__INPUT__:
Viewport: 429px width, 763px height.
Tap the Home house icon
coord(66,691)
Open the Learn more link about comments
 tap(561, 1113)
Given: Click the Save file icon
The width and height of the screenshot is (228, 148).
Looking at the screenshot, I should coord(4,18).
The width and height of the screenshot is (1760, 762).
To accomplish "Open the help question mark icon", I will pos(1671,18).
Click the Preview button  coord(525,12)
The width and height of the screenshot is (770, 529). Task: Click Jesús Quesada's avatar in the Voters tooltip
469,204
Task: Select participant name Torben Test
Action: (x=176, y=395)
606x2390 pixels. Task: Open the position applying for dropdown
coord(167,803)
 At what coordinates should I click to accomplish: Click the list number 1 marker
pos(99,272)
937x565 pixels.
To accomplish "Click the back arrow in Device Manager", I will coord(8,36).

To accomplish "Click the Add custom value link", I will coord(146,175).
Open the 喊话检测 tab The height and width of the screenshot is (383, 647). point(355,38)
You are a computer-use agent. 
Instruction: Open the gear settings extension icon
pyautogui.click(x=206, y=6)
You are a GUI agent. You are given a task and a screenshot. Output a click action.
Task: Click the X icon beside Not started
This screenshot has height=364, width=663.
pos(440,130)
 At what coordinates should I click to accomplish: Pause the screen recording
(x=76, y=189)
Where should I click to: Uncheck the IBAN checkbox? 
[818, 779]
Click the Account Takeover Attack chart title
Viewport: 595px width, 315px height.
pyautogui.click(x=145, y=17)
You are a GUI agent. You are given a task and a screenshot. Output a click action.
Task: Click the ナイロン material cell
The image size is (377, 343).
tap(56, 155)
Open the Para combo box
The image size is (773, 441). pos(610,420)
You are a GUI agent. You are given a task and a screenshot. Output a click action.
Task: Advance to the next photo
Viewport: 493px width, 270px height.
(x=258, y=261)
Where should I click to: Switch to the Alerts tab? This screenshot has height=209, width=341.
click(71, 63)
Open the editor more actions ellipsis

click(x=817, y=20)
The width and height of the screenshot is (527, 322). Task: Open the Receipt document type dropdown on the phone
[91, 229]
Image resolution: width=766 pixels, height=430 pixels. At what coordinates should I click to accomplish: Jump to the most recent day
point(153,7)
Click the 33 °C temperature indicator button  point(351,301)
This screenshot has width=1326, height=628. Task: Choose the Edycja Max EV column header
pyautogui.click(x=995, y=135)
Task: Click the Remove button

__DESCRIPTION OF THE TASK__:
Every line above in which the word "button" occurs needs to be copied.

__WRITTEN RESPONSE__:
Click the Preview button  coord(525,12)
Click the 33 °C temperature indicator button  point(351,301)
Task: Click the Remove button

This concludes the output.